Stated task
Copy the records word for word, starting at the line that contains "GOLD (241, 1214)" and stopping after the line that contains "Новости (449, 66)". Include both of those lines and nothing outside them.

═══ Dataset entries ═══

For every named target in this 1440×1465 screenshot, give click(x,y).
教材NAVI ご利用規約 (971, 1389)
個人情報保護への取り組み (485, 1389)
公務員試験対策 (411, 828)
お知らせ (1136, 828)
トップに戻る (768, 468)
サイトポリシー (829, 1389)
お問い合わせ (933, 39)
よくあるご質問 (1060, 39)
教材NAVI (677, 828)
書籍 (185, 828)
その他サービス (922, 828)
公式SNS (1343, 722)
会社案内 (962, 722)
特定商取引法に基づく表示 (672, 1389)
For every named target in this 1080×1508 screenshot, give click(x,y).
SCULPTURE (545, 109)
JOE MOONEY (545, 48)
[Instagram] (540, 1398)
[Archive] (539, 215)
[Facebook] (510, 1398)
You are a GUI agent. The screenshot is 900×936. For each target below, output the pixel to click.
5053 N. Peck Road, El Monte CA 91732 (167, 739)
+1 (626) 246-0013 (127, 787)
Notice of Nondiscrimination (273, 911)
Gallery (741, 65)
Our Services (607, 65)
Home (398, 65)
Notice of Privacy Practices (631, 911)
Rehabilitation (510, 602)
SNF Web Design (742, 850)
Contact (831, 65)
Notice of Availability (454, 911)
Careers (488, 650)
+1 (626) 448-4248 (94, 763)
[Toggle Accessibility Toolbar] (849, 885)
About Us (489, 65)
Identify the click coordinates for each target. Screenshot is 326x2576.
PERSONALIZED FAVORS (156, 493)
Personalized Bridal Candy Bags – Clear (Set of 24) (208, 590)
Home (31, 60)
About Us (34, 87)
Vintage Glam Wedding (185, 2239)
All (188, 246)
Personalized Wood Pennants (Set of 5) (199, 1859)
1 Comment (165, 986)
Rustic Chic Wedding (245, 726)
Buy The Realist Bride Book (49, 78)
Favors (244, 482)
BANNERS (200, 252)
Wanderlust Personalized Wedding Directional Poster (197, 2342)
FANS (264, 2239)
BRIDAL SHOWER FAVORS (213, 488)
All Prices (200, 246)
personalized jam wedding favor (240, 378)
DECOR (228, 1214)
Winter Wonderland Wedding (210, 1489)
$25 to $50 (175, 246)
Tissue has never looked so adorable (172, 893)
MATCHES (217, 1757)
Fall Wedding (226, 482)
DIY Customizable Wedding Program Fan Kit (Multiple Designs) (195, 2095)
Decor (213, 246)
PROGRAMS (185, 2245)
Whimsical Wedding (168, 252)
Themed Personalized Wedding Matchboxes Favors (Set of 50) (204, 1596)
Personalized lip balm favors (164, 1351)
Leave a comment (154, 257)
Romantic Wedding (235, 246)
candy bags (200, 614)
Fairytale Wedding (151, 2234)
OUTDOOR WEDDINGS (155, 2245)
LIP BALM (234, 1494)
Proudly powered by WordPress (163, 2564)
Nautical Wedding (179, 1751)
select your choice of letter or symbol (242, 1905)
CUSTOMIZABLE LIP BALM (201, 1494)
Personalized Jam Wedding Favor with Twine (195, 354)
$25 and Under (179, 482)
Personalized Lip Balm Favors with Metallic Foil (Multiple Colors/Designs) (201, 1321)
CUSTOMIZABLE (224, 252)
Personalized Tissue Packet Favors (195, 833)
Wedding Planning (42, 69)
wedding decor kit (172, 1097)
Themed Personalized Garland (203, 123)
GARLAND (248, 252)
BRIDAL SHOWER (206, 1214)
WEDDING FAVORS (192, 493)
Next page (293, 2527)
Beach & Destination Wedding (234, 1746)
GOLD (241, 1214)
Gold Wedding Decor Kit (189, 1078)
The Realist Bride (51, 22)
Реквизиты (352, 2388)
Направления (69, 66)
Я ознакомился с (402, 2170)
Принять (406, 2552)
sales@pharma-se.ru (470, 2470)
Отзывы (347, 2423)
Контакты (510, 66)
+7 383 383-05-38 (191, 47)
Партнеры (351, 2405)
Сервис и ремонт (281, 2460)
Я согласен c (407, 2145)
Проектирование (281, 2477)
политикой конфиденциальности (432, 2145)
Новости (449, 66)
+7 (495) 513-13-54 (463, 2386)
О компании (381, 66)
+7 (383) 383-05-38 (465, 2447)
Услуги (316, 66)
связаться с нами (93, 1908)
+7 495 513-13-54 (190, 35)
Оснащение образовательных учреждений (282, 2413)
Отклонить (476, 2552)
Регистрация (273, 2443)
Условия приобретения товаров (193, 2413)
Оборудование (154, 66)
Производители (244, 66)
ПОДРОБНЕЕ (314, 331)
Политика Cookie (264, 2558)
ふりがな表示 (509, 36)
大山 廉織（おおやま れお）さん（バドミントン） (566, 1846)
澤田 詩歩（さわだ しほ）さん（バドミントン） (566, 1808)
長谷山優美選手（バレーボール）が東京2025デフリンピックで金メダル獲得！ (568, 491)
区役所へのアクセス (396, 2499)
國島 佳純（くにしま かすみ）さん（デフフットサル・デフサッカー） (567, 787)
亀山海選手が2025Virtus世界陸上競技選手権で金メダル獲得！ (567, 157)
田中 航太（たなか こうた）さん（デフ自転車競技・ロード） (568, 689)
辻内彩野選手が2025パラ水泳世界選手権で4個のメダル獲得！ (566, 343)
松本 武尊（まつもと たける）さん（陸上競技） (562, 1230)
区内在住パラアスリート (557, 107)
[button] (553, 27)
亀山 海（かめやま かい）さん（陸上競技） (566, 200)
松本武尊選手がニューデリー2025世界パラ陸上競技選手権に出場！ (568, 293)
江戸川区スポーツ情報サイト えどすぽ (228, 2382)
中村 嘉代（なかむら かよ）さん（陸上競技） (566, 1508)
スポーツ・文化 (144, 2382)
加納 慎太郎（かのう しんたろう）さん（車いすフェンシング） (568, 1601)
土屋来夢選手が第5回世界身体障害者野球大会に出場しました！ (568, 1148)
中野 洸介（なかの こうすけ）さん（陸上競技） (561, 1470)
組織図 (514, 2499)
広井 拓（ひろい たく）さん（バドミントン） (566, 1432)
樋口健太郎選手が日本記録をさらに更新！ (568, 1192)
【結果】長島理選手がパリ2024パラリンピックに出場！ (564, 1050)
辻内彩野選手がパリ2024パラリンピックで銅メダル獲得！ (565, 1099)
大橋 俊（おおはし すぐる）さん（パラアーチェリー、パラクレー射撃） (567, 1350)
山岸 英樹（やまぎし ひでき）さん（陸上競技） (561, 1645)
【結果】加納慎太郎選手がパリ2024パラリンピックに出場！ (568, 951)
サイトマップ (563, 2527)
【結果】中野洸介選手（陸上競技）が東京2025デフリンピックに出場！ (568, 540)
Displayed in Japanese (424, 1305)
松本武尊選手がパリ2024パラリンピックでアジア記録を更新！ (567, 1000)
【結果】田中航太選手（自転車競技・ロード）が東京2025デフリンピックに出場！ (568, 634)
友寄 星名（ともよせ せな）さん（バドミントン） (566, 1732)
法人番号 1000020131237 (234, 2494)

═══

Result for this task
GOLD (241, 1214)
Gold Wedding Decor Kit (189, 1078)
The Realist Bride (51, 22)
Реквизиты (352, 2388)
Направления (69, 66)
Я ознакомился с (402, 2170)
Принять (406, 2552)
sales@pharma-se.ru (470, 2470)
Отзывы (347, 2423)
Контакты (510, 66)
+7 383 383-05-38 (191, 47)
Партнеры (351, 2405)
Сервис и ремонт (281, 2460)
Я согласен c (407, 2145)
Проектирование (281, 2477)
политикой конфиденциальности (432, 2145)
Новости (449, 66)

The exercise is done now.